WHAT NEEDS TO BE DONE -> Your output should consist solely of the lines from the one holding "The width and" to the end of the records below, inclusive, reproduced exactly and free of pictures.

Source data ->
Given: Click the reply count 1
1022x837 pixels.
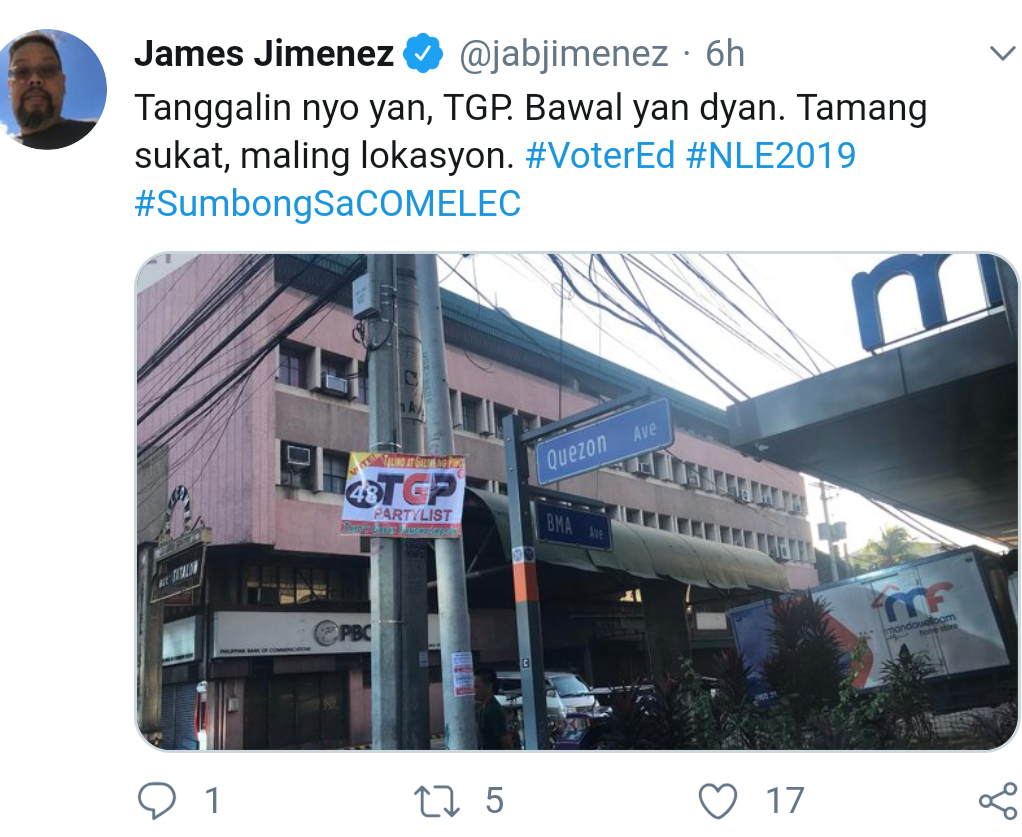Looking at the screenshot, I should point(212,800).
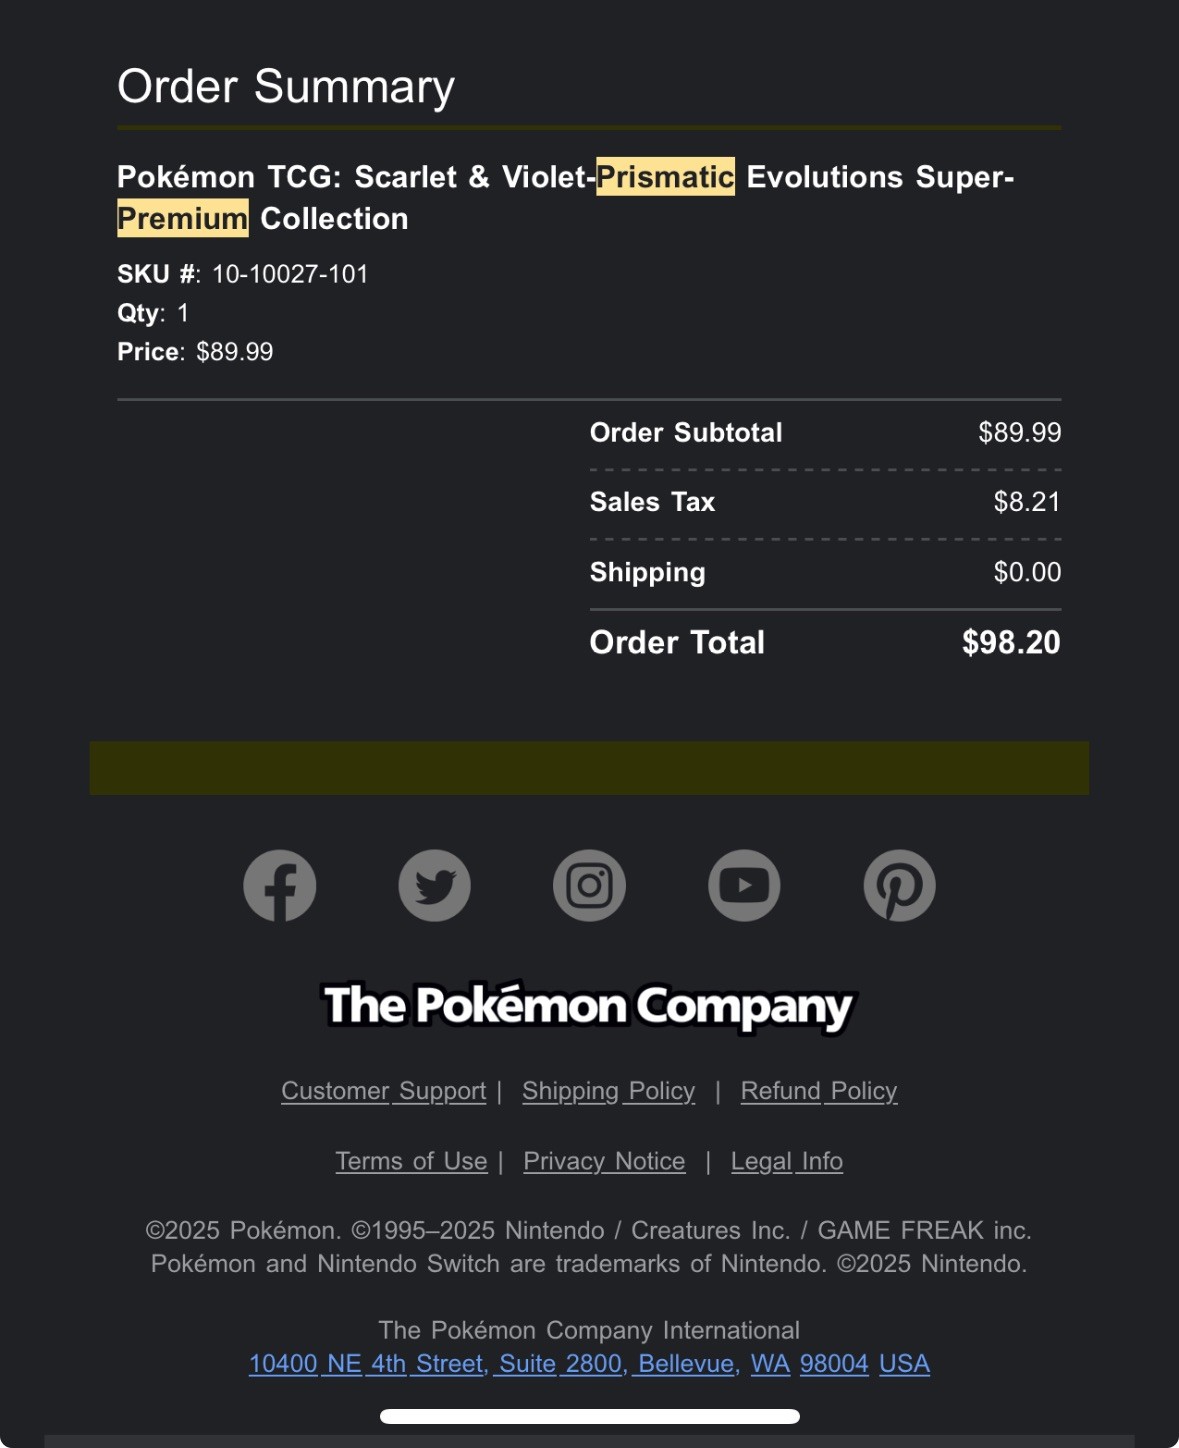Click the highlighted word Premium
Screen dimensions: 1179x1448
[183, 219]
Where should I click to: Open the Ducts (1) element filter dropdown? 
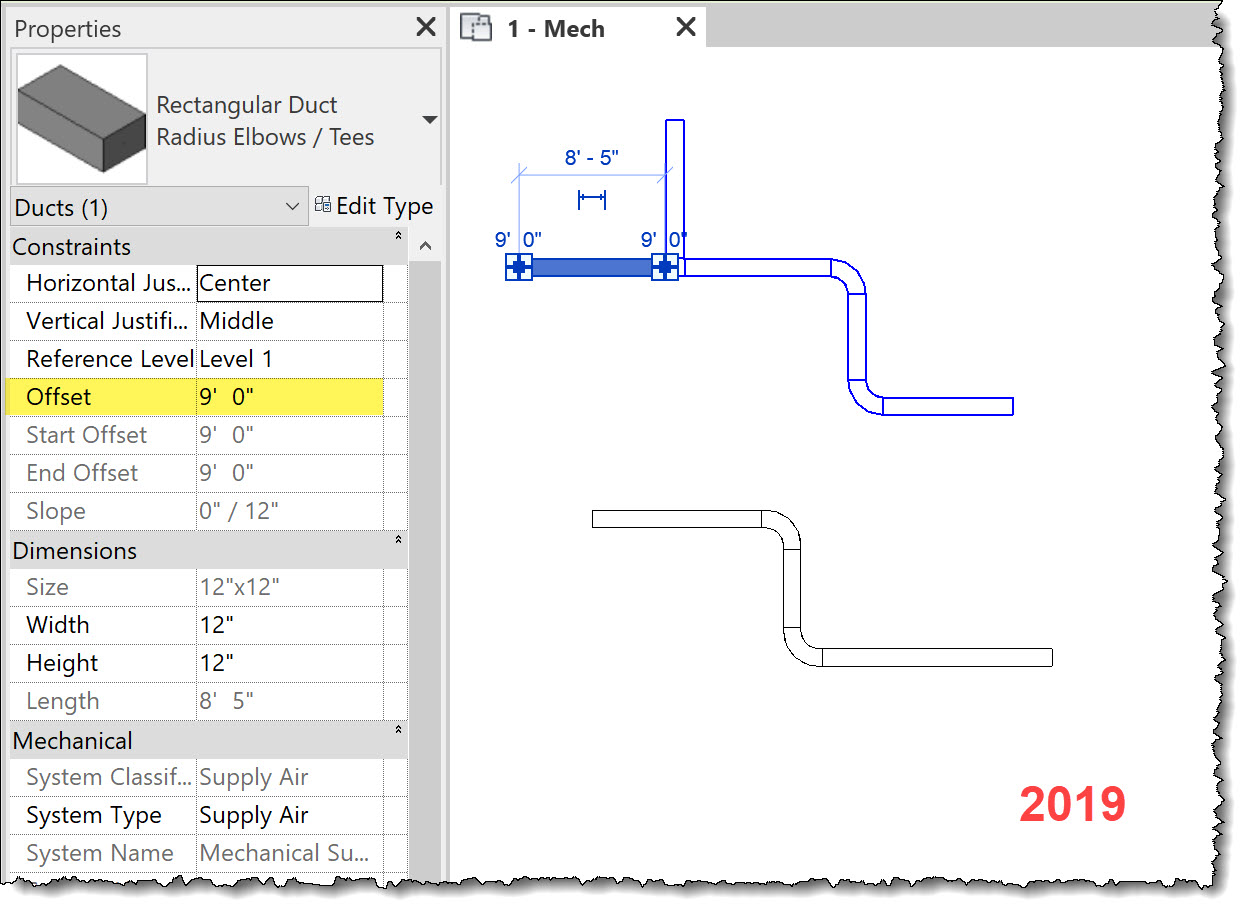tap(293, 206)
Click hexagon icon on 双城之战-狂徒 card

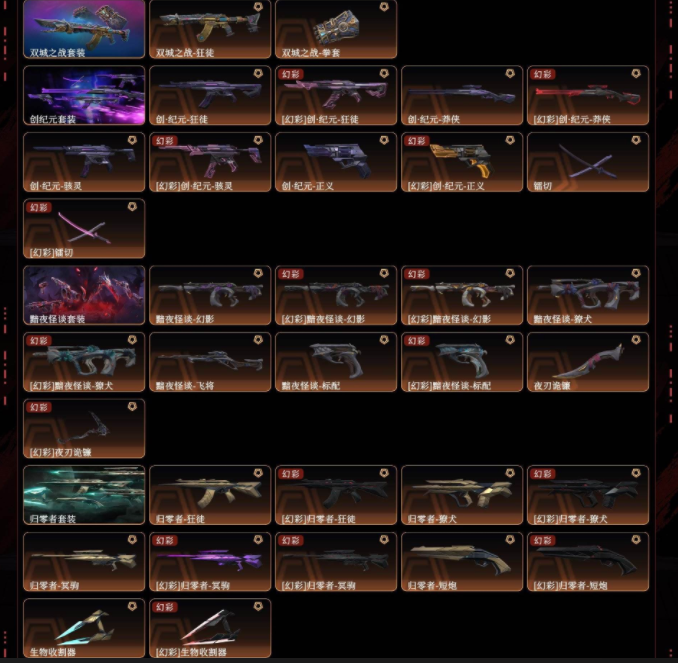tap(258, 7)
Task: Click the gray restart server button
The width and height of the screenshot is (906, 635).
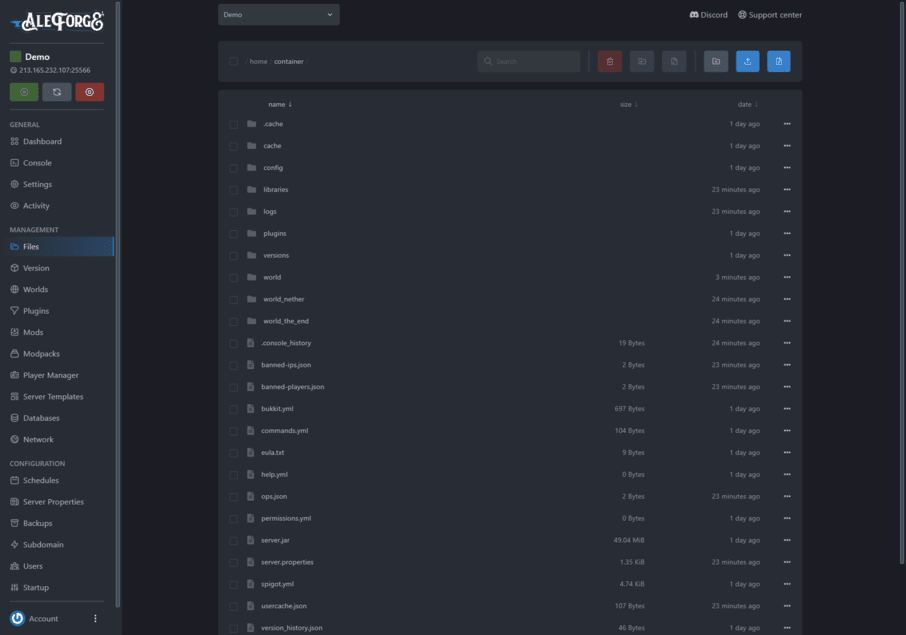Action: pyautogui.click(x=57, y=92)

SOLUTION FOR THIS EXERCISE ->
The width and height of the screenshot is (906, 635).
Action: pyautogui.click(x=57, y=92)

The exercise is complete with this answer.